Khaitan خيطان
- Full name: Khaitan Sporting Club نادي خيطان الرياضي
- Nickname: AC Khaitan
- Founded: 1965; 61 years ago
- Ground: Khaitan Stadium Kuwait
- Capacity: 10,000
- Chairman: Abdullah Al Otaibi
- League: Kuwaiti Division One
- 2025–26: Kuwaiti Division One, 5th of 8
| Home colours | Away colours |

= Khaitan SC =

Kuwaiti football club

Khaitan Sporting Club (نادي خيطان الرياضي) is a Kuwaiti professional football club named after Khaitan, a suburb of Kuwait City. Khaitan is the first Kuwaiti club to win the Division One title.
Khaitan has always been among the clubs fighting off relegation on multiple occasions. The club is known for producing talent rather than buying ready-made stars.

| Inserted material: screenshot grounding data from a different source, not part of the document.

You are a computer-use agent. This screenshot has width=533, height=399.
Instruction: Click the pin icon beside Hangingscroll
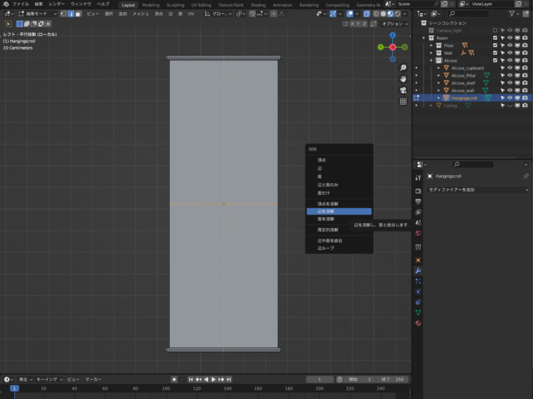pos(526,176)
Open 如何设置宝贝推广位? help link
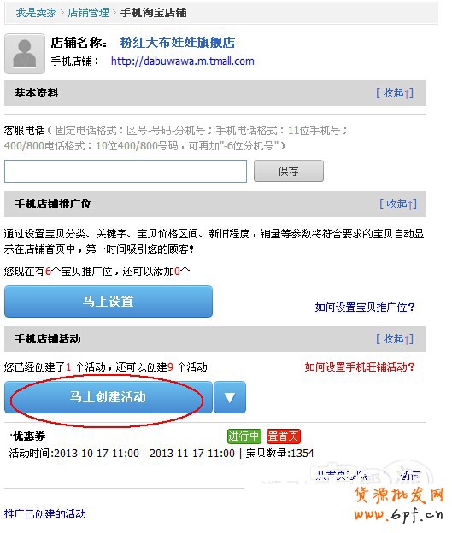452x533 pixels. coord(365,308)
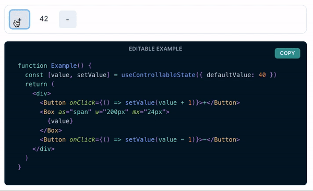
Task: Place cursor on the {value} expression line
Action: click(60, 121)
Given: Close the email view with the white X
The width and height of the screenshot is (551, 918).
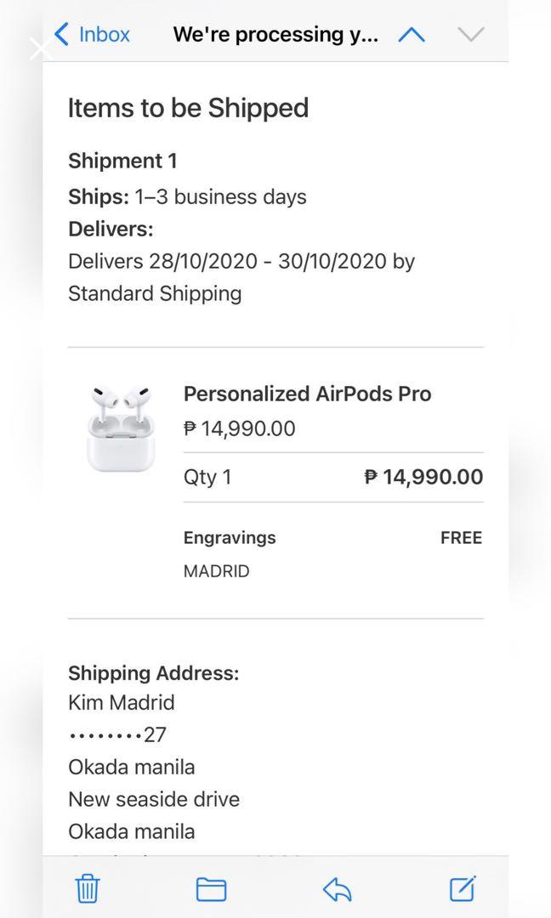Looking at the screenshot, I should pyautogui.click(x=40, y=48).
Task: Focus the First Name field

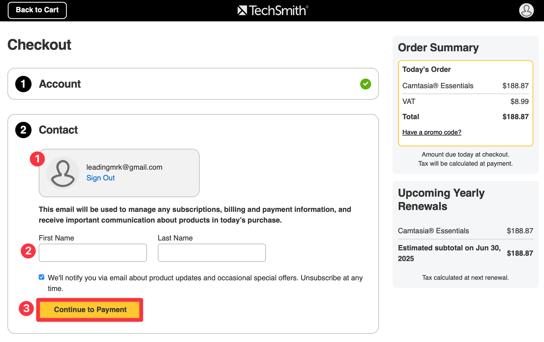Action: pyautogui.click(x=93, y=253)
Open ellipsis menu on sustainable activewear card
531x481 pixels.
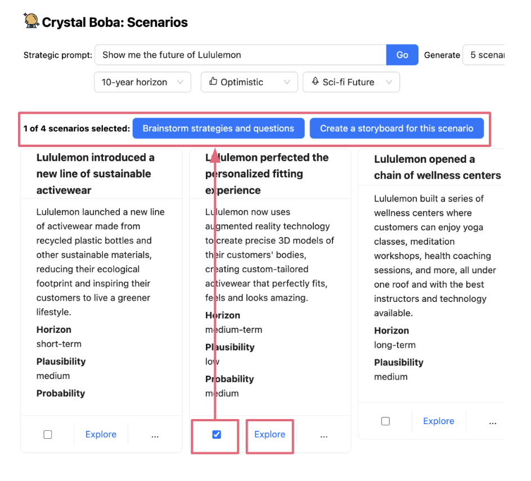[x=155, y=435]
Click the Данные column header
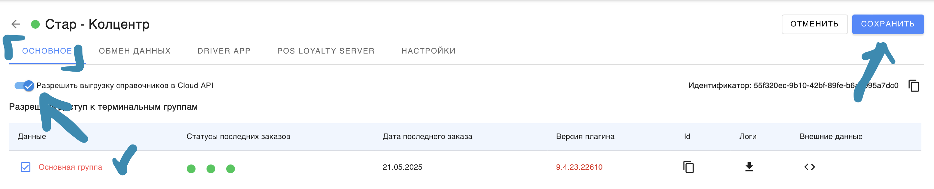The image size is (934, 189). click(32, 137)
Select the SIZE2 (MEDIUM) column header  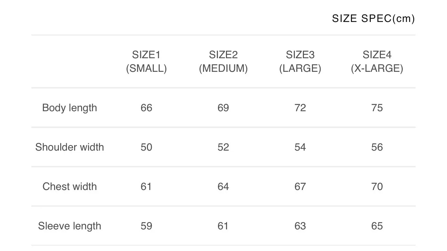[223, 61]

Khaitan play their local derby match against rivals Al-Tadamon SC.

==Hounors==
- Kuwaiti Division One: Winners 2
  - 1965–66, 1970–71
- Kuwait Crown Prince Cup: Runners-up 1
  - 2011
- Kuwait Federation Cup: 1
  - 1974–75

===2011 Crown Prince Cup===
During the 2011, Khaitan reached the final.

2011
Al-Nasr 1-3 Khaitan
2011
Sulaibikhat 1-2 Khaitan
2011
Al-Arabi 1-2 Khaitan
2011
Kuwait SC 2-1 Khaitan

==FIFA World Cup and AFC Asian Cup players==
FIFA World Cup 1982 ESP
- KUW
  - Muayad Al-Haddad
1984 AFC Asian Cup SIN
- KUW
  - Muayad Al-Haddad
2004 AFC Asian Cup CHN
- OMA
  - Hussain Mustahil

==Other sports==
Khaitan maintains a sports complex hosting different sports including handball, volleyball, basketball, judo, taekwando, table tennis and athletics.